Director of Sejong Institute
By Kim Sue-young
Amid mounting speculation over the health condition of North Korean leader Kim Jong-il, an expert in inter-Korean relations said Thursday a small group of the elite or a military clique could take over the reclusive state.
Cheong Seong-chang, director of the inter-Korean relations studies program at the Sejong Institute, said a power shift is a likely scenario in the post-Kim era.
``Kim is the only person who can tune differences among major state organizations,'' Cheong told The Korea Times. ``Thus, if he dies appointing no successor, the situation would be complicated.''
Some high-ranking officials could presumably fight to seize power and the person who can receive the most support from political parties and dominate the military would stand as the next ``Dear Leader,'' he added.
Cheong listed Kim Yong-nam, nominal No. 2 leader and ceremonial head of state, and Jang Song-taek, husband of Kim Jong-il's sister, and an official of the ruling Workers' Party as viable candidates.
He did not rule out the possibility, either, that military authorities, considered the most influential group in the Communist state, could lead the country.
In this case, the six-party talks aiming at denuclearizing the Korean Peninsula could be jeopardized because the military has a tougher stance toward nuclear disarmament, he added.
If Kim partially recovers from an alleged stroke, a two-head leadership could kick off, the researcher said. ``The partial recovery refers to the condition that he is not able to move freely but can talk and be conscious."
In this case, he would have difficulties making on-site inspections or making public appearances, which may cause anxiety among his people, Cheong said.
Then, Kim should appoint a No. 2 man, the substantial successor, and form an oligarchy with followers, he added.
If the appointee fails to dominate the military and political authorities, a new faction could rise up and lead the North, he said.
Even if the North Korean leader fully recovers, he is expected to gear up to name an heir, Cheong said.
``I think he experienced a kind of crisis.
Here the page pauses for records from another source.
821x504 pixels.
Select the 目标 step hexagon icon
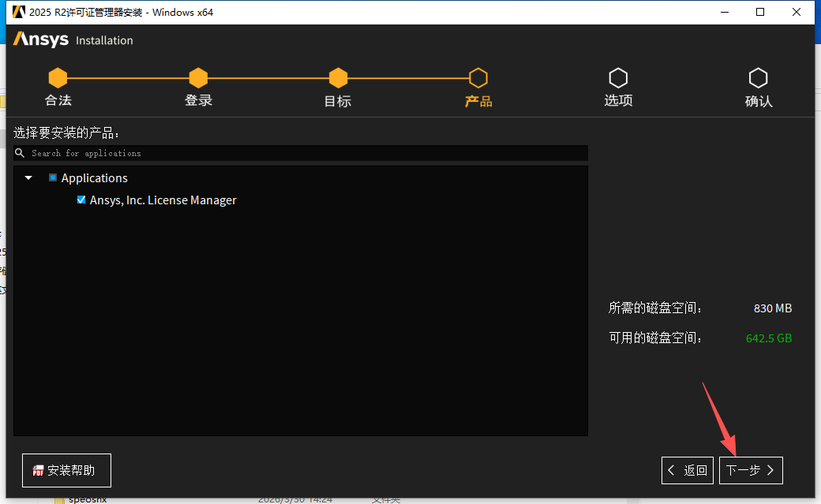coord(337,77)
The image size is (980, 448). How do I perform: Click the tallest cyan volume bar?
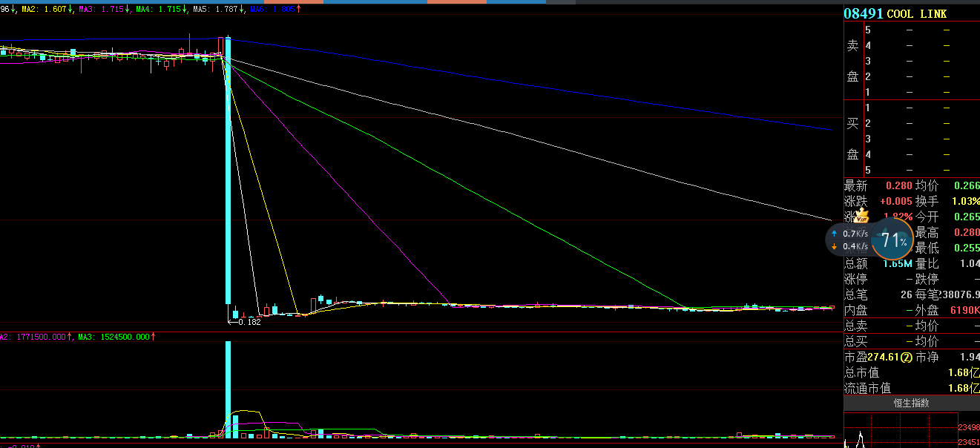point(228,389)
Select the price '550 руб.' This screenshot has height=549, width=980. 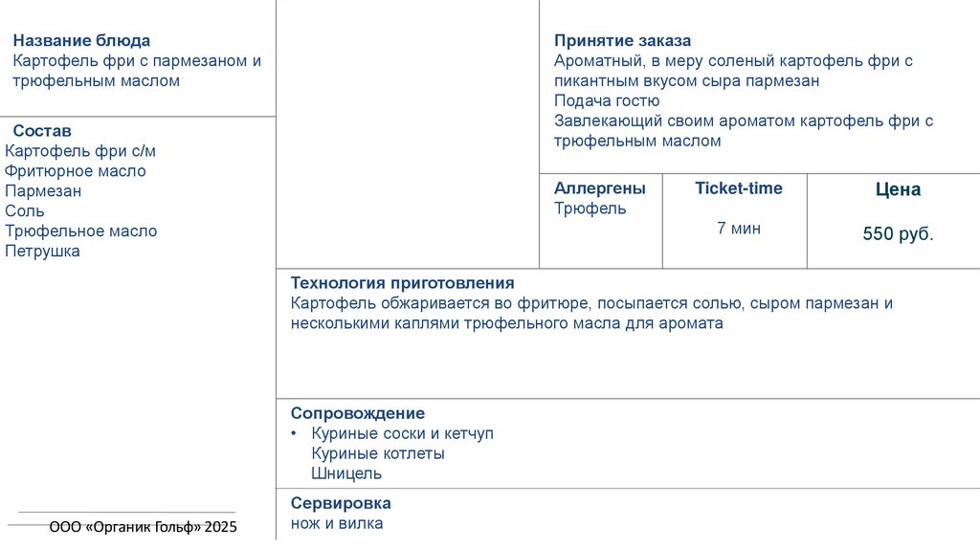click(x=898, y=234)
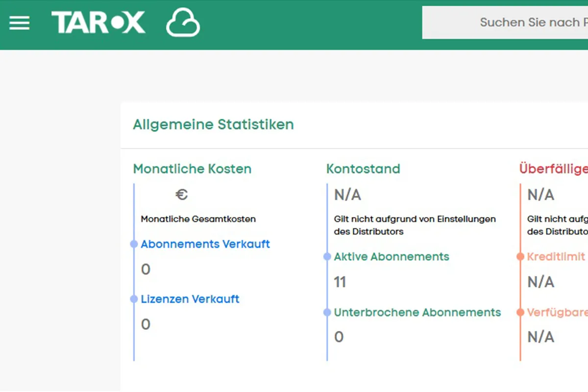Click the blue dot beside Aktive Abonnements
This screenshot has width=588, height=392.
[x=327, y=257]
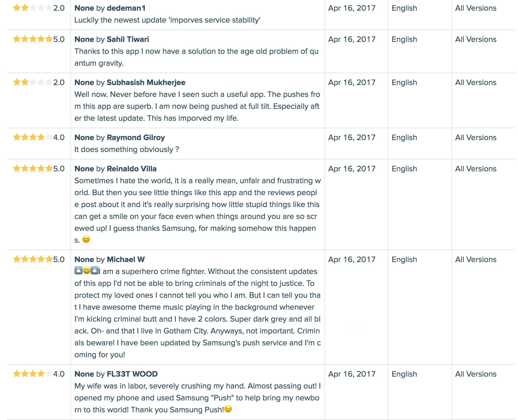This screenshot has height=420, width=518.
Task: Open reviewer name dedeman1
Action: (126, 8)
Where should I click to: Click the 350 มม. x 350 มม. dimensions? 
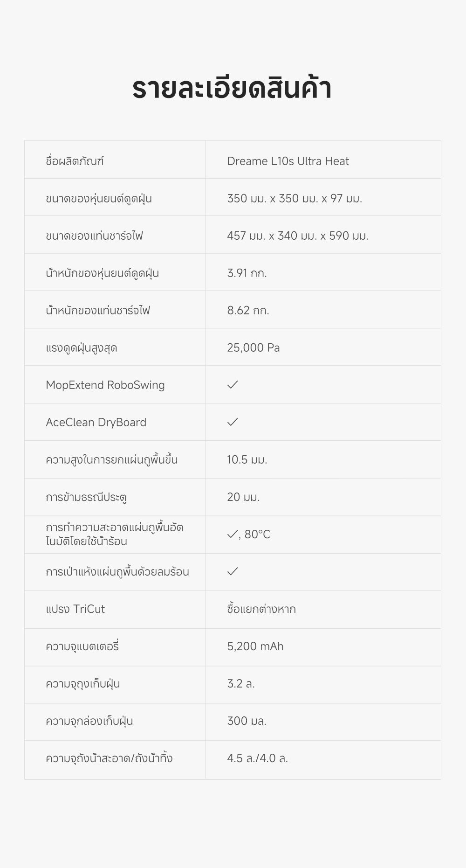pos(295,199)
Although he has postponed the appointment due to confidence in his health, he is very likely to name a successor within two to three years,'' the director said.
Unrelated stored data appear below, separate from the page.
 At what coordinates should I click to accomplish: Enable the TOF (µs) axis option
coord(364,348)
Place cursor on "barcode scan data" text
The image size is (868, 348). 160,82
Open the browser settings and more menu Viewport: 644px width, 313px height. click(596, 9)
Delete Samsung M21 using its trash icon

Cheong also speculated that a possible vacuum in the North's government may elevate the influence of China. ``It is advantageous for Beijing to have Pyongyang be at its side, considering diplomacy and the six-party talks. China could win the heart of North Korea if it lends a hand when the state has difficulties."
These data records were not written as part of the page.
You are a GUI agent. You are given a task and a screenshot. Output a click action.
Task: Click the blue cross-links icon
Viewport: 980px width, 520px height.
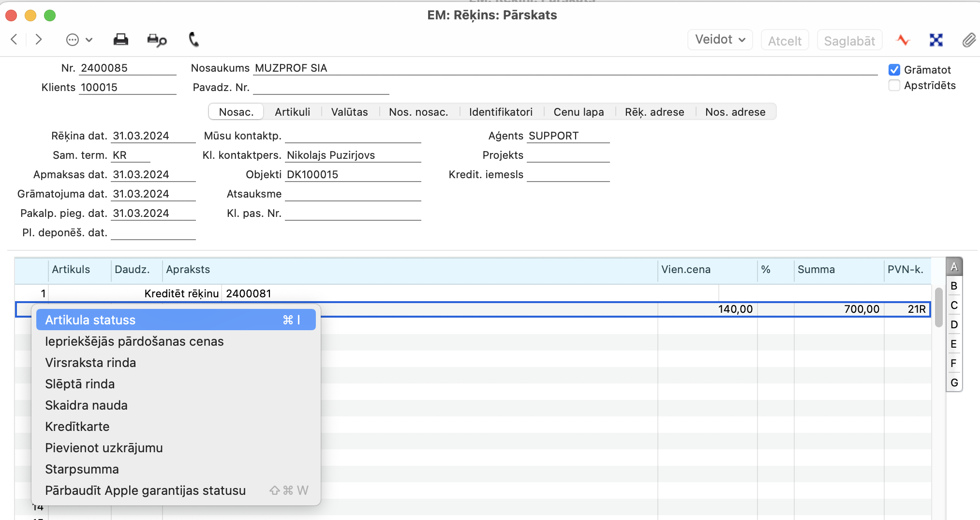pyautogui.click(x=936, y=40)
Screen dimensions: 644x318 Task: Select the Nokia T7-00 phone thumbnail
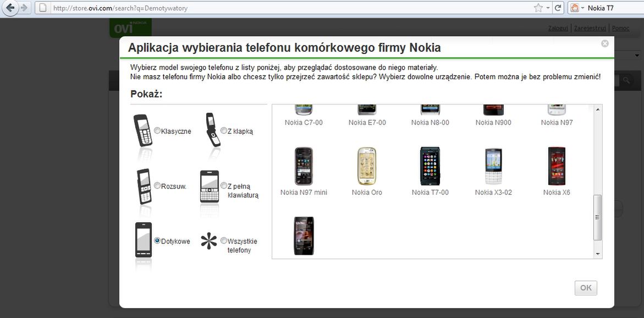point(430,166)
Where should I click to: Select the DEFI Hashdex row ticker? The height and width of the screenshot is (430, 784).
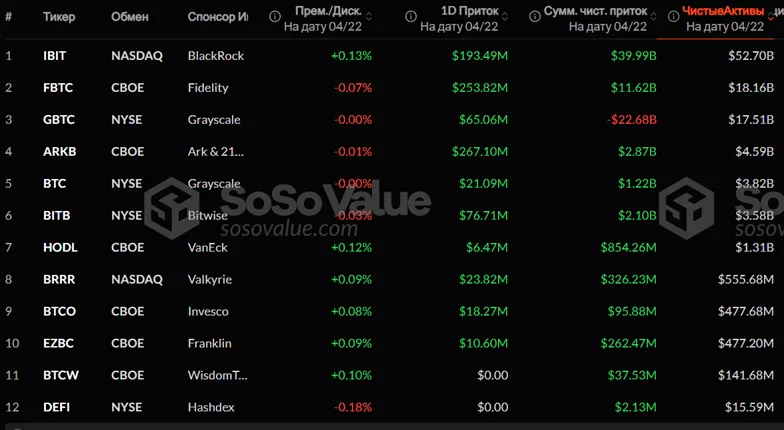(x=55, y=407)
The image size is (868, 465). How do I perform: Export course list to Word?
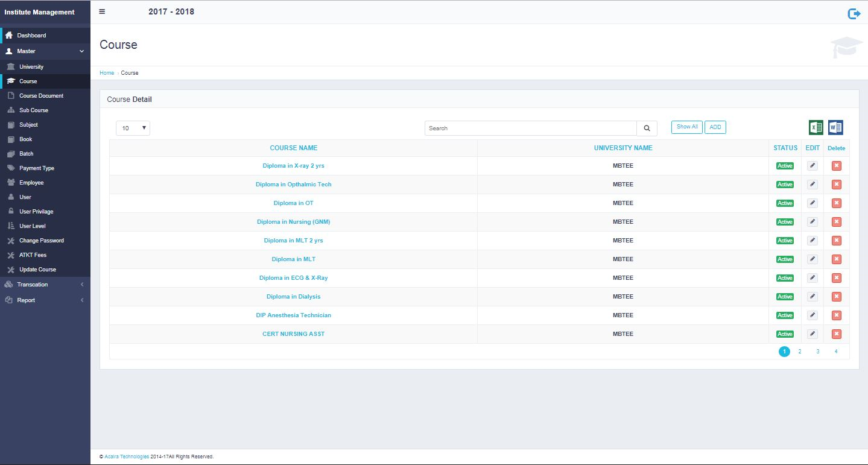[835, 127]
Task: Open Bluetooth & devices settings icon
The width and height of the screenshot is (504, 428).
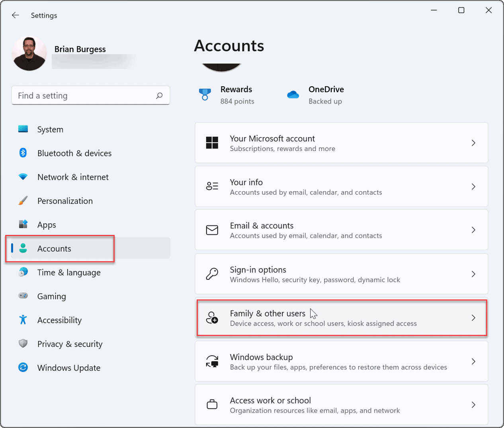Action: (x=23, y=153)
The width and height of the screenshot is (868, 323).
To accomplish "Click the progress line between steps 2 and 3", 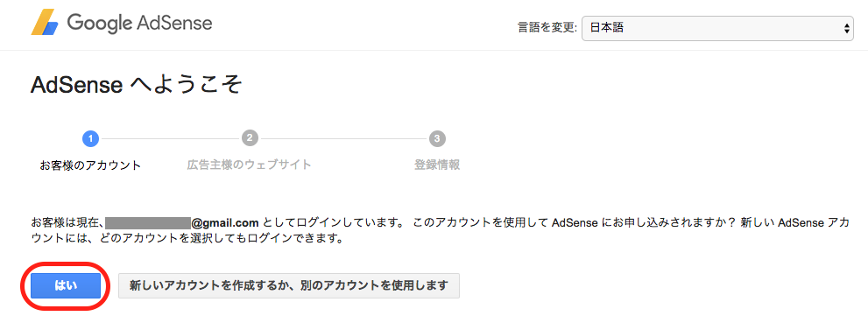I will (343, 138).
``In my opinion, China cannot affect on the North's political landscape but can affect its future policies,'' he said.
On inter-Korean relations, Cheong said two inter-Korean agreements ― the June 15 and Oct. 4 Declarations ― are the lure to prompt the secretive state into dialogue.
Pyongyang has refused to have inter-Korean talks, claiming that implementation of the two agreements signed by President Lee Myung-bak's two predecessors should come first.
``Everybody knows that North Korea has economic difficulties, so I assume that it is necessary for the North to resume the inter-Korean talks,'' he said. ``If Seoul solves the declarations-related problem, the North cannot but respond to calls for dialogue."